Hollywood mogul Harvey Weinstein will be sentenced on Wednesday, 11 March, after being convicted of sexual assaults which spanned several decades.
Weinstein, 67, was convicted in New York last month of sexually assaulting a woman in 2006 and raping another female in 2013.
He is the biggest name to be brought crashing to the ground in the wave of historical sexual abuse allegations which became known by the hashtag #MeToo.
Actor and comedian Bill Cosby, 82, who once openly joked about drugging women in his stage act, was jailed for three to 10 years in 2018 for sexually molesting a woman in 2004.
Roger Ailes was forced to resign as CEO of Fox News in 2016 after presenter Gretchen Carlson and several other women accused him of sexually inappropriate behaviour. He died the following year, aged 77, since when it has emerged that he sexually assaulted a number of women at Fox News.
Weinstein, who could be jailed for up to 25 years, was moved to the hospital wing of New York City's notorious Rikers Island jail last week after undergoing a heart procedure.
The former movie producer, who now faces another trial in Los Angeles, was also accused of sexual assault by 10 women in the UK and the allegations dated back to the 1980s.
Hina Belitz, a senior employment and settlement agreement lawyer at Excello Law in London, said the Weinstein case was “absolutely shocking” and she said the most upsetting thing was how long the wall of silence around him had been maintained.
“Nobody had the courage to stand up to him,” she said.

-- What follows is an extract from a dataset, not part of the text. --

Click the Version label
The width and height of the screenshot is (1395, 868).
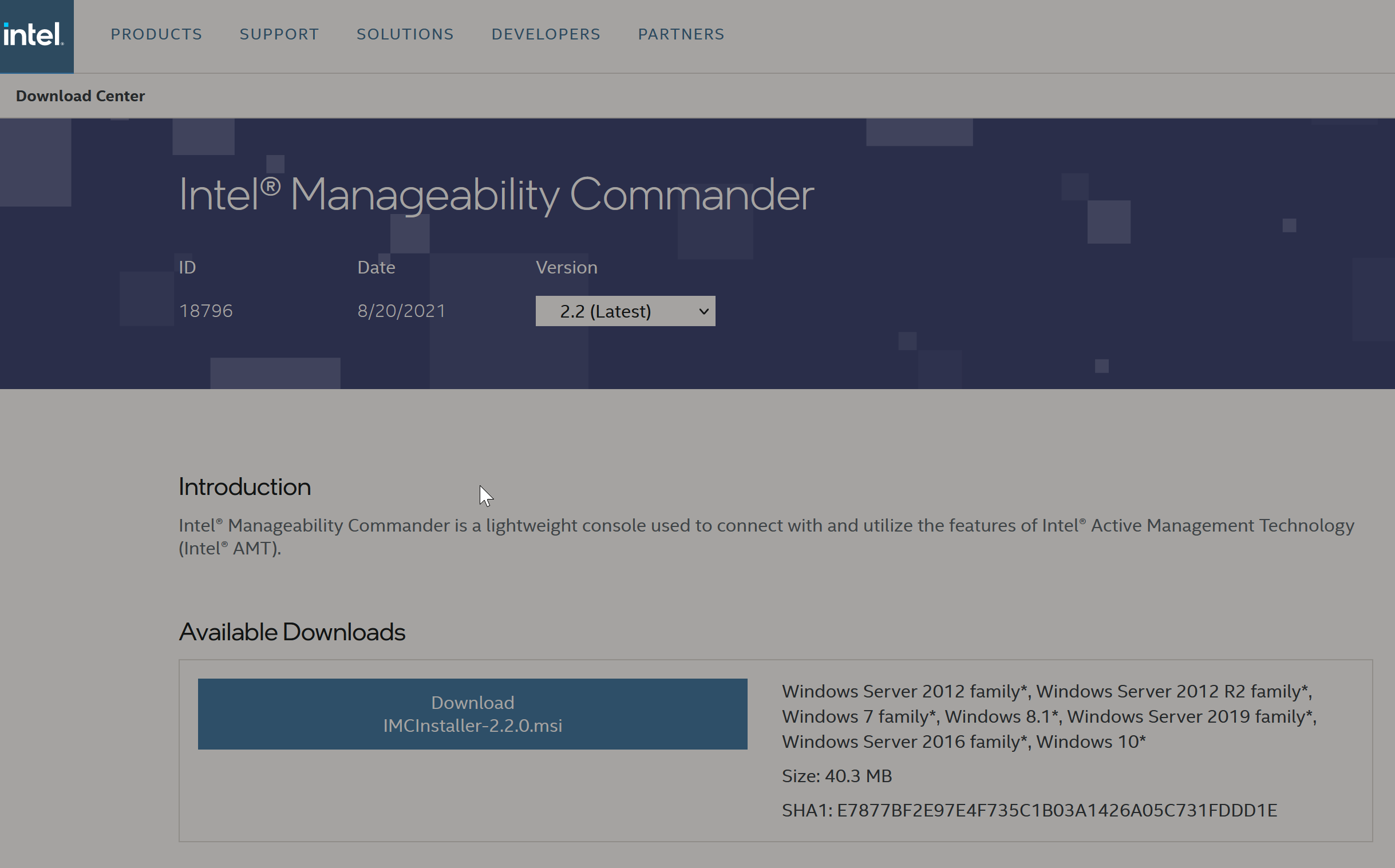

Ms Belitz said she hoped #MeToo had made men in powerful positions rethink their attitudes and she said her message to them would be: “If you want the best for your workforce then this is not going to achieve that aim.”
Weinstein produced a string of hit Hollywood movies - Lord of the Rings, The King’s Speech, True Romance, Shakespeare In Love, and most of Quentin Tarantino’s films.
Prosecutors said Weinstein’s sexual misconduct fitted a pattern over the decades - he would get young women alone in hotel rooms or other places before assaulting them, often tricking them into thinking that if they kept silent he would help their acting careers.
Ms Belitz said she had represented one woman who had been sexually harassed in a “bedroom incident in a hotel” but she said most of her clients tended to have been victims of office-based abuse.
She said: “Women often have a difficult time reconciling this behaviour and tend to be in a very delicate state. A lot of these cases tend to be settled out of court.”
Ms Belitz said some cases involve Non-Disclosure Agreements (NDAs) within Settlement Agreements by which both parties are sworn to secrecy over the allegations.
She said: “The real problem we have is that the legal regime is not broken, but it’s failed. While I think a settlement might be the solution for the women in many cases, the lack of public humiliation for men who behaved badly means that they can continue and we saw that with Weinstein. How did he continue that long? He was extra powerful and revered.”
Ms Belitz said her advice to any woman who suffered inappropriate behaviour in the workplace was to take legal advice and also to contact their employer’s human resources (HR) department who she said would usually take the correct steps.
But she said the difficulty was in companies where the founder or owner wielded enormous power and was answerable to nobody.
“In those cases it can be difficult because the HR people will be worried about challenging their behaviour,” Ms Belitz said.
She said #MeToo had forced many firms to initiate sweeping changes to their male-dominated corporate cultures.
Ms Belitz said: “#MeToo has been a wonderful thing to have happened. There has been a tremendous shift. I am very impressed by some banks which have taken huge steps.”
“There were a lot of places where a culture of sexual harassment and lewd comments existed. It’s no defence to say that nobody else complained. Legally there is no watermark. It’s usually down to whether the woman found it offensive,” Ms Belitz said.